Udostępnij tę odpowiedź


Odnośnik do odpowiedzi
Udostępnij na innych stronach

Nie wiem czy to taki dobry pomysł. Webowy interfejs użytkownika (konkretnie: javascript + manipulowane nim elementy graficzne) jest mniej więcej tak szybki jak normalny interfejs na komputerach z początku lat 90-tych (amiga/atari st/mac). Ponadto wszystkie przeglądarki oprócz Opery zdychają w banalnym teście, który rysuje kolorową matrycę 256x256 z elementów div.

 

Drugi problem to osłabianie androida, który i tak za mocny nie jest, ale dość fajnie się zapowiadał na netbookach z procesorami ARM.

Udostępnij tę odpowiedź


Odnośnik do odpowiedzi
Udostępnij na innych stronach

To aplikacji offline już się nie będzie dało uruchomić? poza tym system oparty na przeglądarce internetowej zbyt wydajny pewnie nie będzie. Ale za to jeśli faktycznie jądro będzie z Linuksa, to tylko się cieszyć bo Google ma dość siły przebicia żeby czas dominacji programów tylko dla MS Windows się skończył (jak coś ruszy na Google os to ruszy też na "poważnych" dystrybucjach).

Udostępnij tę odpowiedź


Odnośnik do odpowiedzi
Udostępnij na innych stronach

Ale co wam się nie podoba w systemach opartych na przeglądarce ? Prawdopodobnie będzie to wyglądało tak samo jak w przypadku MS i IE w Windowsach.

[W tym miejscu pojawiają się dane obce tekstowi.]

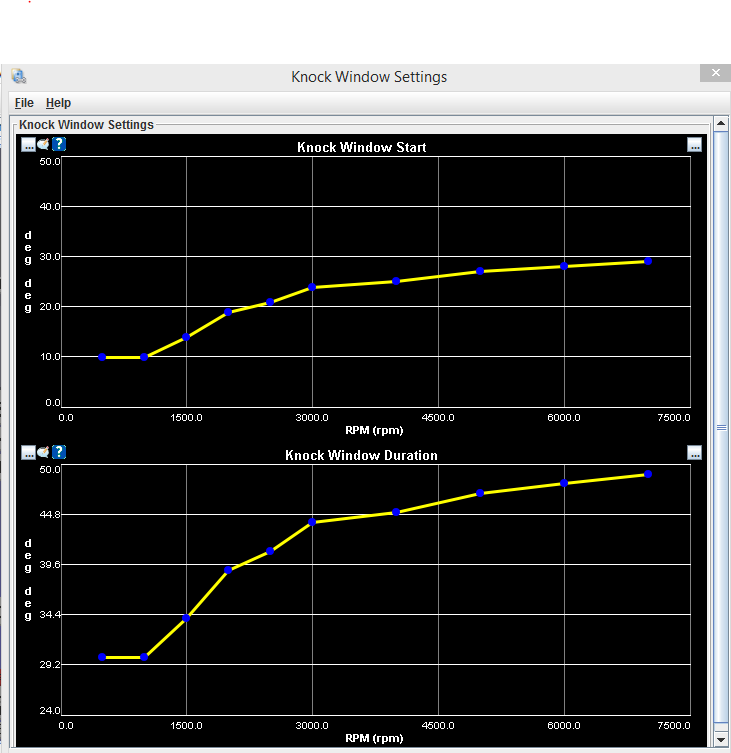Click the note pencil icon above Knock Window Start
The height and width of the screenshot is (753, 731).
click(x=43, y=144)
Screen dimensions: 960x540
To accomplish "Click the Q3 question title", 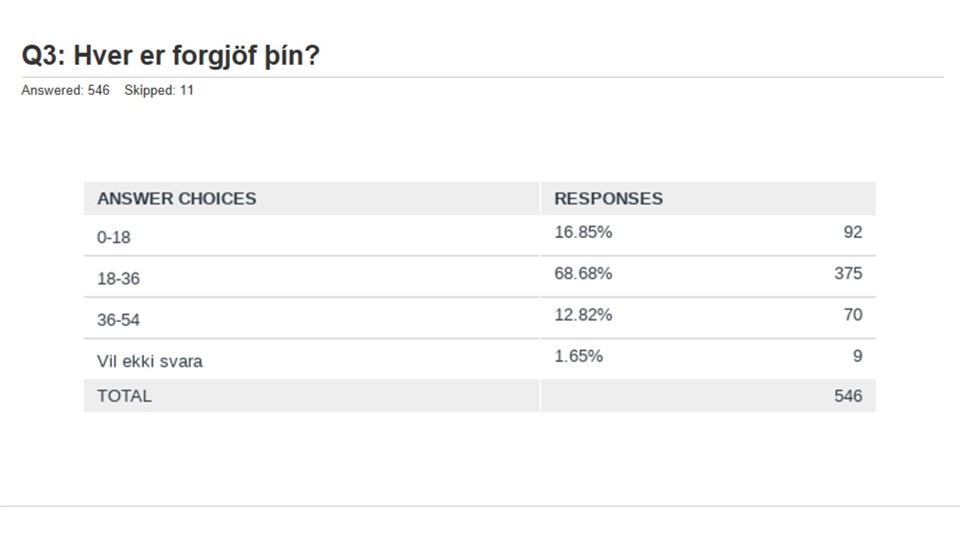I will (171, 55).
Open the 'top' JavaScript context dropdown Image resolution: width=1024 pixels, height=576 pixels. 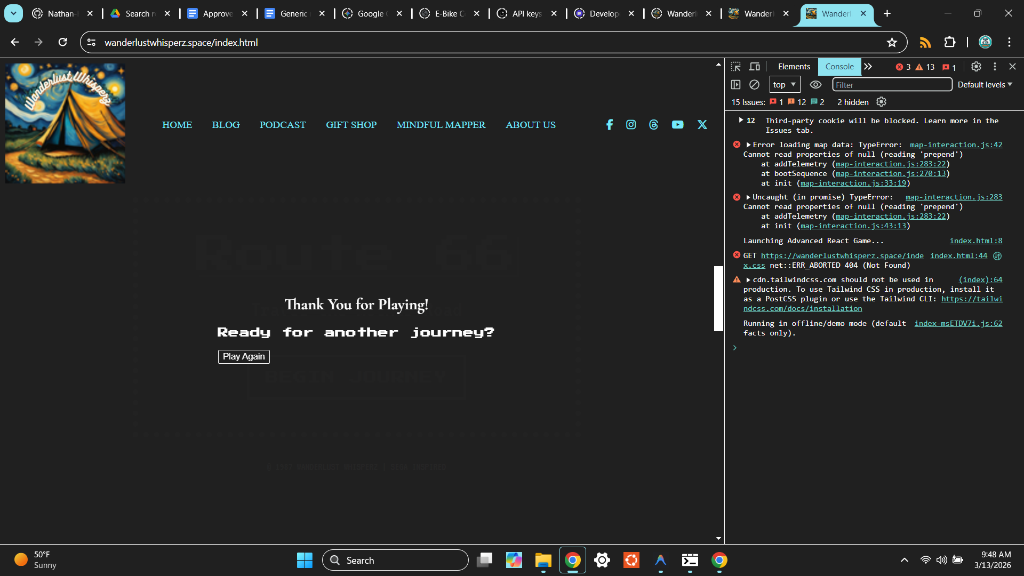pyautogui.click(x=784, y=85)
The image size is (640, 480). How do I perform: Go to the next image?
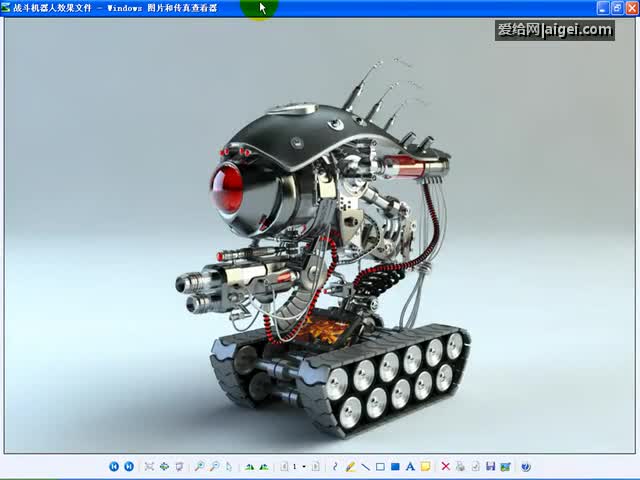tap(129, 467)
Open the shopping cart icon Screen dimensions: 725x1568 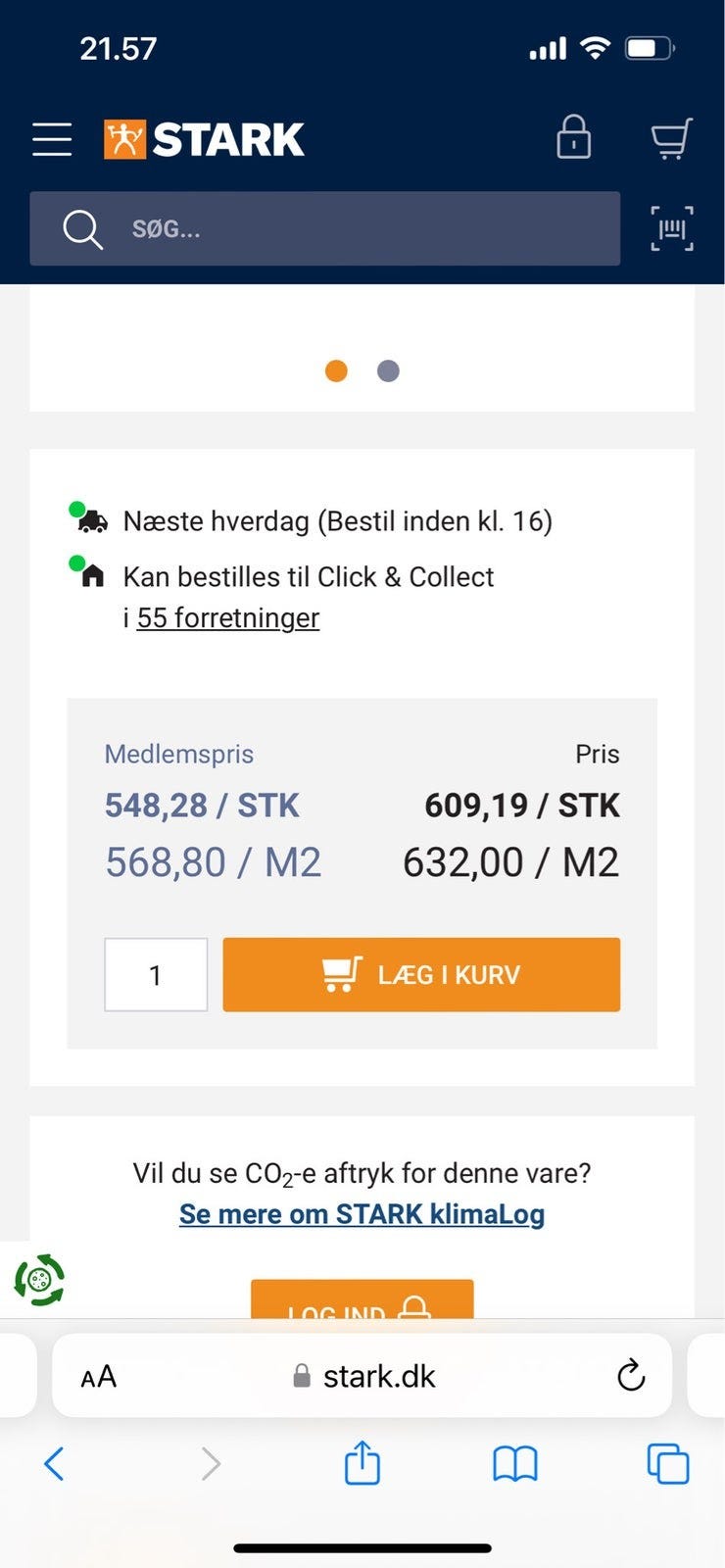(672, 138)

Jakoś o słabej wydajności nie można było mówić.

 

Ciekawi mnie jak im się uda rozprowadzać go bez Chrome`a jak się KE do nich przyczepi :P

Udostępnij tę odpowiedź


Odnośnik do odpowiedzi
Udostępnij na innych stronach

to chyba było do przewidzenia, już od jakiegoś czasu krążyły po sieci pogłoski o tym, że google ma jakiś własny system operacyjny w planach, z resztą już po pierwszych oficjalnych doniesieniach o przeglądarce to była tylko kwestia czasu zanim zdecydują się na własny OS

Udostępnij tę odpowiedź


Odnośnik do odpowiedzi
Udostępnij na innych stronach

Ale co wam się nie podoba w systemach opartych na przeglądarce ?

 

Choćby to że system zintegrowany z przeglądarką (Windows XP) już mamy, i okazał się on być totalną porażką jeśli chodzi o bezpieczeństwo (właśnie ze względu na zintegrowaną przeglądarkę).Poza tym jak znam Google to może się okazać że wraz systemem będzie się właczać i wyłączać przeglądarka, zaś całą pracę trzeba będzie robić online (udostępniając zupełnie niepotrzebnie swoje pliki googlowi).

Udostępnij tę odpowiedź


Odnośnik do odpowiedzi
Udostępnij na innych stronach

Jak dla mnie niezły pomysł. Do tego zintegrowanie tego z "chmurką" (tylko to bezpieczeństwo...) i mamy wszystko gdzieś tam, a komputer w domu, w biurze czy na ulicy, to będzie tylko uniwersalny i tani terminal dostępowy z OS-em zapewniającym tylko jego start i połączenie z siecią. Spodziewałem się, że jednak ogłoszą prace nad systemem, bo mimo zaprzeczeń, to i tak przecież prowadzili prace nad firmowym, wewnętrznym OS-em.

Udostępnij tę odpowiedź


Odnośnik do odpowiedzi
Udostępnij na innych stronach

Jeśli mają na tym chodzić tylko aplikacje webowe, to porażka. Jednak nawet w takim przypadku plusem może być powszechniejsze powstawanie sterowników dla Linuksa.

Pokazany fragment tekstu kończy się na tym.